Protagonista y explorador del submundo paceño es Víctor Hugo Viscarra, quien a través de sus cuentos Alcoholátum y otros drinks, y su crónica autobiográfica Borracho estaba pero me acuerdo revela la existencia de los márgenes y la impiedad que padecen los condenados de la urbe.
Además de los marginales, lumpen, putas y k´epiris, el alcohol es un personaje permanente en sus escritos, es más, sus personajes se hallan modelados por la aspereza de la bebida que alternativamente los protege y los destruye.
En el texto Recuerdo perdido en el deseo, relata “y fue ese mismo alcohol el que en un momento dado nos transformó de dos seres humanos en dos animales en celo; y el baño de dicha cantina, sucio y pestilente, donde se conjugaban vómitos y porquería, se convirtió en nuestro tálamo nupcial”.   
Trasferir los propios demonios a la virginal página en blanco además de un acto de exorcismo, puede constituir paradójicamente un acto de posesión: la reproducción de los infiernos que se gestan en el imaginario creativo y se prolongan en el imaginario colectivo, abre las compuertas a ese infinit turbulent que experimentaba Michaux.

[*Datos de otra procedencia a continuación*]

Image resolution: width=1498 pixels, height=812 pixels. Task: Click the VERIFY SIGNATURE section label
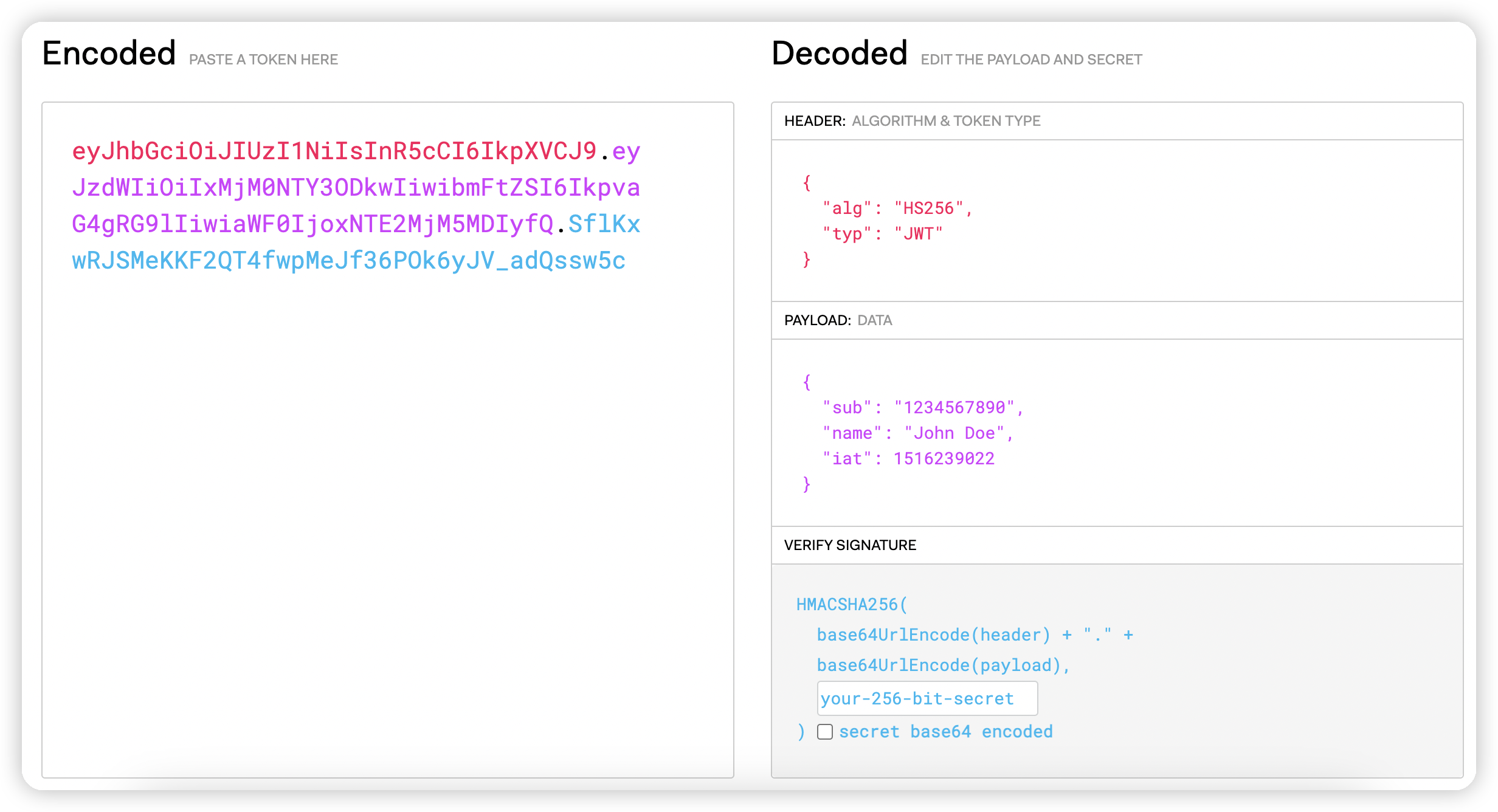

El grado alcohólico extremo de la escritura del alcohol, tiende a subvertir el lenguaje. Las palabras -ni más ni menos que la verbalización del ebrio- sufren dislocaciones de sentido, cortocircuitos, suben de volumen o se despliegan en incesante ritornello. Dicen y se desdicen, saltan de un tema a otro y encallan en medio del argumento, dueñas de pronto de una lucidez extrema estallan como un cohete en el azur, o inexplicablemente se ensimisman y se autodevoran. Gimotean, se confiesan, montan en cólera, tallan unos personajes extraños, revelan a retazos su dolor y son, en su venturosa desventura.  ¿No se parecen acaso al discurso de una de las obras cumbres de la literatura contemporánea, el Finnegans Wake de Joyce?
O de pronto, el alcohol otorga al escritor el temple exacto para tejer las palabras precisas, los sentidos supremos a su obra. Ni más ni menos como la inolvidable Gladys Moreno le aplicaba  antes del concierto unas copas de whisky para soltar la voz y darle el clima afectivo perfecto, o como el médico dipsómano que se empuja un vaso colmado de trago para acometer la cirugía a través de un pulso impecable, lo que le permitirá las incisiones perfectas para prolongar la vida.